Giving an old idea new life is one of the great things about manufacturing. Geoff Humberstone, founder of Metallurgical High Vacuum, took a look at the filtration process used in vacuum furnace pumps, and, together with the rest of his company, gave it a tune-up.
“In the past,” said Humberstone, “vacuum furnace pumps had a separate filtration system, where the user would plug the filtration system into the pump to circulate the oil and clean it. We constructed a built-in oil pump, integrated within the vacuum pump to eliminate particulate and acid elements. The vacuum pump is completely reworked, allowing full pressure lube to the critical hinge-bar/tang interface. The result is better lubrication internally than with a standard pump, and it’s filtered, so you can get 40 to 50,000 hours before you have to do any major rebuilding.”
A remanufacturer of vacuum process equipment, the company was founded in Holland, Michigan, in 1981 by Geoff Humberstone as a consulting business, selling engineering expertise to the high-vacuum industry. The business was expanded in 1985 to provide in-depth service, design, and engineering on a wide range of high-vacuum equipment, including re-building of vacuum, booster, and diffusion pumps and blowers.
Originally a Stokes factory-authorized rebuilder, Humberstone and co. decided to buy a few machines and start making their own parts. Eventually, the company was able to design the complete pump, with enough machining capabilities to machine the necessary parts in house.
“We’re one of the few rebuilders who can do all the machining on the premises,” says Humberstone. “It makes a difference in delivery, and you get a higher quality product because you have more control.”
The company also makes brand new vacuum pumps from scratch.
“We’re the only ones making those in the United States, using castings bought in Ohio and Indiana,” said Humberstone. “The market is good—people want to keep rebuilding—and there are many machines coming in from offshore. But we have built-in filtration on our pumps that they don’t have. We can get much longer life. The user may pay more in the beginning, but it pays off in the end.”

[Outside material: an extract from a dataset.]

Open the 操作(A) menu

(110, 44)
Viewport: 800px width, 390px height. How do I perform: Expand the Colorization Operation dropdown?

One variant of this system is when a customer brings in a pump for rebuilding. Metallurgical High Vacuum can add the pressure filtration package to the pump. The company has an excellent eight-year track record with that process, with close to 30 pumps running on machines rebuilt using this filtration package.
“A couple of customers have got eight or nine pumps, all with our filtration system, and they’re all getting longer life. We’ve also just come out with a sensor package that you can add to that pump to remotely look at all the pump operating parameters (is the pump running, oil temperature, oil level). You can access a small PLC on the pump from your plant Ethernet system. If it’s plugged into the Ethernet IP network in your facility, you can access it from a smartphone.”

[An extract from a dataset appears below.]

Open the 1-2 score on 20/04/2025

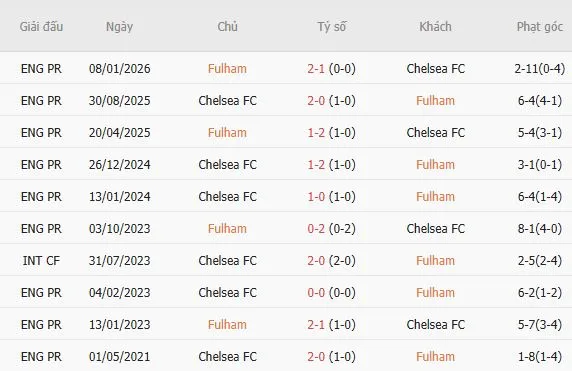[316, 133]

The professional staff, which includes metallurgists, engineers, and factory trained machinists and technicians, is able to remanufacture most brands and models of vacuum equipment, including reverse engineering and manufacturing of many hard-to-get components to keep your equipment in service longer and help keep costs under control.
For the pump rebuilding, the company uses professional mechanics from automotive dealerships. “They seem to be the best qualified for the kind of things we do,” said Humberstone. “It takes one to two years to train them. In addition we have three CNC and two full-time manual machinists to make/modify pump parts and a full-time welder who re-tubes diffusion pumps using silicon- bronze filler with a MIG process.”

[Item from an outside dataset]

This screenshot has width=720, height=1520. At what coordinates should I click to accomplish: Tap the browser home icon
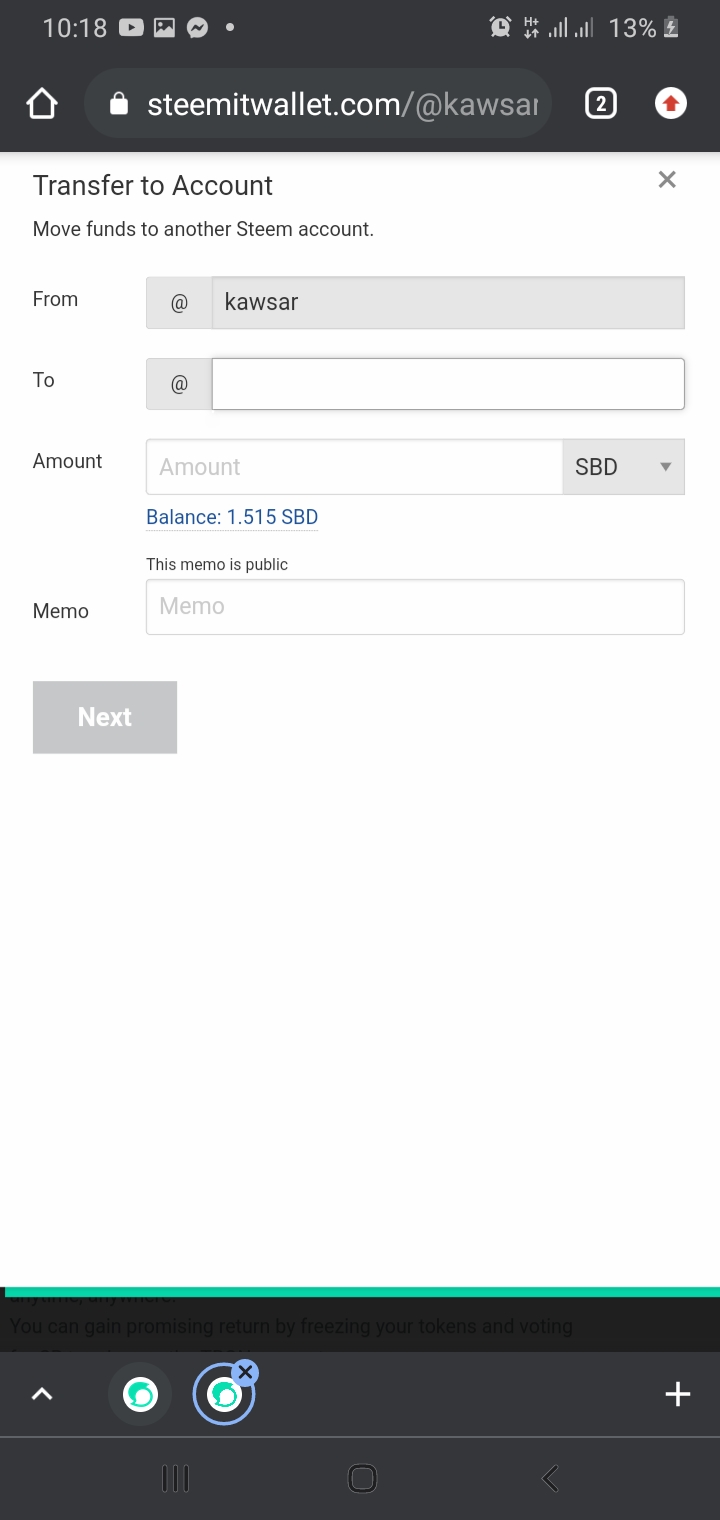coord(42,104)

To accommodate all this growth, the company was relocated to a new 5000-ft2 plant in Douglas, Michigan in 1985. With a fast growing reputation for high quality work and creative problem solving, the company soon outgrew this facility, and now occupies a fully climate-controlled 16,000-ft2 plant, built in 1996, on a 17-acre site near Fennville, Michigan. This new plant features an 80 x 200-ft open bay with a 30-ft ceiling height and two 10-ton overhead cranes with access to the entire building. A 30 x 60-ft building was added to the campus in 1998 to warehouse cores and fixtures. As this growth continued, a new, modern, 2,400-ft2 business office and engineering center was completed in 2006, equipped with the latest 3-D CAD system. Another 30 x 60 building was added in 2013 for additional core storage.
Other products and services include vacuum piping and manifolds, flexible connectors, vacuum valves, custom oil filtration systems, helium leak testing, and field repair. Rental pumps and blowers are also available.